Un départ au bout de neuf heures. "Cela se passe à l'instant. Le convoi à destination de la Ghouta orientale se retire de Douma près de neuf heures plus tard (…). Nous avons livré autant d'aides que possible en plein milieu des bombardements", a écrit sur son compte Twitter Sajjad Malik, le représentant de l'agence de l'ONU pour les réfugiés (HCR) en Syrie. "Les civils sont otages d'une situation tragique", a-t-il ajouté.
Neuf camions sur 40 pas déchargés. Plus tôt dans la journée, une quarantaine de camions chargés d'aide médicale et de nourriture, à destination de quelque 27.500 personnes, sont parvenus à rejoindre Douma, la grande ville de la Ghouta orientale, après que le régime eut donné son feu vert. Le convoi a dû abréger sa mission "alors que neuf camions n'avaient toujours pas été déchargés", a indiqué une responsable local de Douma.

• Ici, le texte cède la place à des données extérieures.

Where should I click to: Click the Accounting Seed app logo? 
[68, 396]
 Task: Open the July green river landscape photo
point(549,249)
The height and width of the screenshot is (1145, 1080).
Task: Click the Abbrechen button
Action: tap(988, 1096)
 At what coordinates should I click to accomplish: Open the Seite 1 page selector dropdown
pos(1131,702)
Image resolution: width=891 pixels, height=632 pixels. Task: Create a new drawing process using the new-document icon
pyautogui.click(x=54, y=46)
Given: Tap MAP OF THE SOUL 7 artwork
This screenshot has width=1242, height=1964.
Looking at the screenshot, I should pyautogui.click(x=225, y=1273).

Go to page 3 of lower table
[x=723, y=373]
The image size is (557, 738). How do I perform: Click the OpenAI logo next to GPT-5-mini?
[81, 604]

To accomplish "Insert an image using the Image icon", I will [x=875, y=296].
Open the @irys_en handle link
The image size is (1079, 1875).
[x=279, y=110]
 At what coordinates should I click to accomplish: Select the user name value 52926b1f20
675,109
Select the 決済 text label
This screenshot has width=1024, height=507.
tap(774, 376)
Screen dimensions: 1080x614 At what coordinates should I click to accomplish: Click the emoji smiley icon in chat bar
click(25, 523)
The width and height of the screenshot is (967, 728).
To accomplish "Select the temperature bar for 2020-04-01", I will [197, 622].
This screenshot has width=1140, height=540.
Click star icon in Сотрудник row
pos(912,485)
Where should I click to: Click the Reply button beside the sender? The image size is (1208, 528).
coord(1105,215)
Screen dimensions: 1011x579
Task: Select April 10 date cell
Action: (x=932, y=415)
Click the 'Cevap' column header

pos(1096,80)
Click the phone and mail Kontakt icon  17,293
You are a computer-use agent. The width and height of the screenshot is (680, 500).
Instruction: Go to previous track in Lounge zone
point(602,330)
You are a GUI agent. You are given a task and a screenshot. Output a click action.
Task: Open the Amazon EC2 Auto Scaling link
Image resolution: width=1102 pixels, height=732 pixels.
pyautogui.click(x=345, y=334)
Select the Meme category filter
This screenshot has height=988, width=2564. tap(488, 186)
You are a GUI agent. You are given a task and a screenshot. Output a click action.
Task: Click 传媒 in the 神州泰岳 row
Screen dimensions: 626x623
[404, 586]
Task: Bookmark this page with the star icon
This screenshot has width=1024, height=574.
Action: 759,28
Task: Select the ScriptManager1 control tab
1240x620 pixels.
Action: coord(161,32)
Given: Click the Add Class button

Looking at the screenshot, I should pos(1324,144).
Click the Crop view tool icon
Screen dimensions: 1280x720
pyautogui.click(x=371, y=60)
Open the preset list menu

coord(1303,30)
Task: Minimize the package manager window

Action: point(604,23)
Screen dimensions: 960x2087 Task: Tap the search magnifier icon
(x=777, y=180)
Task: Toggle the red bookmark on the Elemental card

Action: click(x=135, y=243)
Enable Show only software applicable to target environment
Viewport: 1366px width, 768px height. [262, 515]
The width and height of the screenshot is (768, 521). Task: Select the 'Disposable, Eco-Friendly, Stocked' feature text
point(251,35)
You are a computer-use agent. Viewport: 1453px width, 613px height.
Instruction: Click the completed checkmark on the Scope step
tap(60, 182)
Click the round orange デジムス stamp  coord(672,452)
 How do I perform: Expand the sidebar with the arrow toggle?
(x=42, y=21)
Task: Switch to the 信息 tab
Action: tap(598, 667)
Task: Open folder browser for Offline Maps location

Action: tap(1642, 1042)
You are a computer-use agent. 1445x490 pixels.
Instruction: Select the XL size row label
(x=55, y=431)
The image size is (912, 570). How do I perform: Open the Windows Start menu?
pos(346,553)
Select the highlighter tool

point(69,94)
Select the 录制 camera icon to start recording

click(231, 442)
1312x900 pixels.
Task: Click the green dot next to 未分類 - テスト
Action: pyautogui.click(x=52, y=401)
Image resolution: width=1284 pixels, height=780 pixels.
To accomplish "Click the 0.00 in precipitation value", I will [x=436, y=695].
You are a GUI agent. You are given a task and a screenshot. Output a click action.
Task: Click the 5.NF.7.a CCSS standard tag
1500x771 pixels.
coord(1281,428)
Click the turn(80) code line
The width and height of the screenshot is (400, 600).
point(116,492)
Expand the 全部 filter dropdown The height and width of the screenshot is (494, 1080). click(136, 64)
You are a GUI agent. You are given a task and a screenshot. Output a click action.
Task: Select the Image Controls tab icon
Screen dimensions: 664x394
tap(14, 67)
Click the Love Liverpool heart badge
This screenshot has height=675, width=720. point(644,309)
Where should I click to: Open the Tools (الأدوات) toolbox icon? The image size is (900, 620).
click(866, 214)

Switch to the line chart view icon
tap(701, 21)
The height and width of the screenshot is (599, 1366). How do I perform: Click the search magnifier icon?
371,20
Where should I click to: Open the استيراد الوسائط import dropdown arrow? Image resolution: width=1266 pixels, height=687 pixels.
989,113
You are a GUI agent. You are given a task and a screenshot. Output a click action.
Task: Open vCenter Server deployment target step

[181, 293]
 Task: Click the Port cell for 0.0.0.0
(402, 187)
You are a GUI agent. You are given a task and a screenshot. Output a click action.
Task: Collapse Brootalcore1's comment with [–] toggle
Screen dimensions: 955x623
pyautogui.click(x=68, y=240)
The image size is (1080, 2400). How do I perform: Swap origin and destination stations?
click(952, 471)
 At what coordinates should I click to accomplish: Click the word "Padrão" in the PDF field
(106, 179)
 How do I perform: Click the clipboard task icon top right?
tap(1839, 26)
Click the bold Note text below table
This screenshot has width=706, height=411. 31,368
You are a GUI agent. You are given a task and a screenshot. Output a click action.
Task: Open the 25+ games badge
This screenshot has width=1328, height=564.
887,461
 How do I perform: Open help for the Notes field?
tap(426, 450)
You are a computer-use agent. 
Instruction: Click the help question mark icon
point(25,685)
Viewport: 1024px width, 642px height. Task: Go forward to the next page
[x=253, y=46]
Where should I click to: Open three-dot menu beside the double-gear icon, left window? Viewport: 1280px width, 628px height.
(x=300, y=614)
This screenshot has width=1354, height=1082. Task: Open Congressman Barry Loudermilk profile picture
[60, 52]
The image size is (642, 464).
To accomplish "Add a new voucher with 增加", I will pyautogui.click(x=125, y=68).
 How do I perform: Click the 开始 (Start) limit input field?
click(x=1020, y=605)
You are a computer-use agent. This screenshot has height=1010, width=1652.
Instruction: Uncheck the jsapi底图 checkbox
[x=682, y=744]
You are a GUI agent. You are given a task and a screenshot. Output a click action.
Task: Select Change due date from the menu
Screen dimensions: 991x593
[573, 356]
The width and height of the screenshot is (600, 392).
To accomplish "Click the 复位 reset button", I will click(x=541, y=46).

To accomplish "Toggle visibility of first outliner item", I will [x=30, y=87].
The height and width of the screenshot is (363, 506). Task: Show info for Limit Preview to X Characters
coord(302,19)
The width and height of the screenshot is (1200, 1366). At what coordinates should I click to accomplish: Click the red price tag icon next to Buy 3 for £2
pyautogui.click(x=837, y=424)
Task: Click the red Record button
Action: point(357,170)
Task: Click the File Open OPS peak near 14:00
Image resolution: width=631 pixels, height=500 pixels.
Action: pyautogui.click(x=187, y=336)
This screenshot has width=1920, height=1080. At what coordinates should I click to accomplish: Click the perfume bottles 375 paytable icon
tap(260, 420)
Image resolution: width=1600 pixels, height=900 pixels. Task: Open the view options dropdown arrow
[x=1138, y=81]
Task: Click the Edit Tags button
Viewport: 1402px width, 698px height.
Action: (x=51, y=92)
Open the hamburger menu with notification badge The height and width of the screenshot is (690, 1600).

Premier convoi humanitaire depuis mi-février. Selon Linda Tom, du Bureau de coordination des affaires humanitaires de l'ONU (Ocha) à Damas, les combats et les bombardements se sont poursuivis durant le déchargement des aides. Un raid aérien a frappé Douma alors que le convoi se trouvait encore dans la ville, a assuré l'Observatoire syrien des droits de l'Homme (OSDH). Il s'agit du premier convoi à parvenir dans la Ghouta orientale depuis que le régime a lancé une offensive d'envergure le 18 février pour reconquérir le dernier bastion rebelle près de la capitale syrienne.